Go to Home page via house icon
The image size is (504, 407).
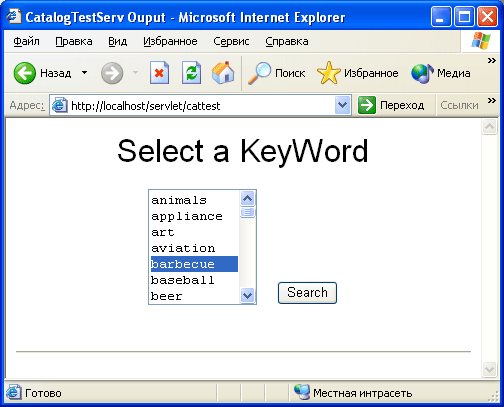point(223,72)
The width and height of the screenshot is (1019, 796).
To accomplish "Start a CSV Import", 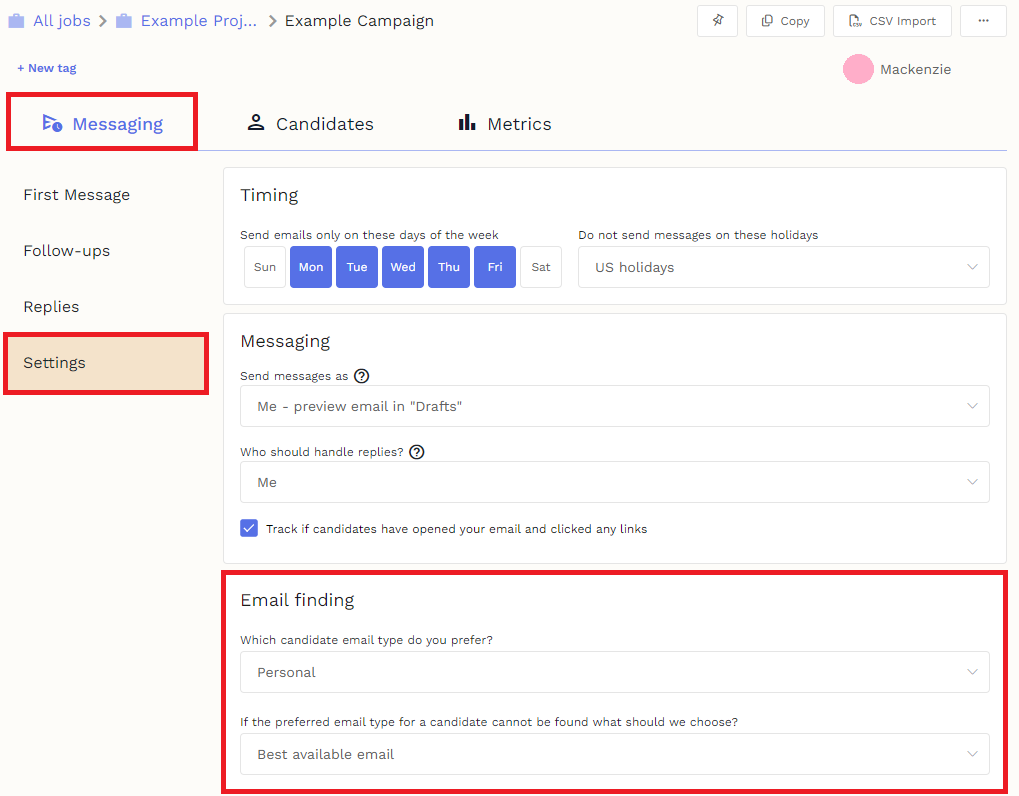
********************
**What is expected:** Copy out all of the records above word for word, leaving out the pictures.

**Answer to the exercise:**
Go to Home page via house icon
The image size is (504, 407).
point(223,72)
The width and height of the screenshot is (1019, 796).
To accomplish "Start a CSV Import", 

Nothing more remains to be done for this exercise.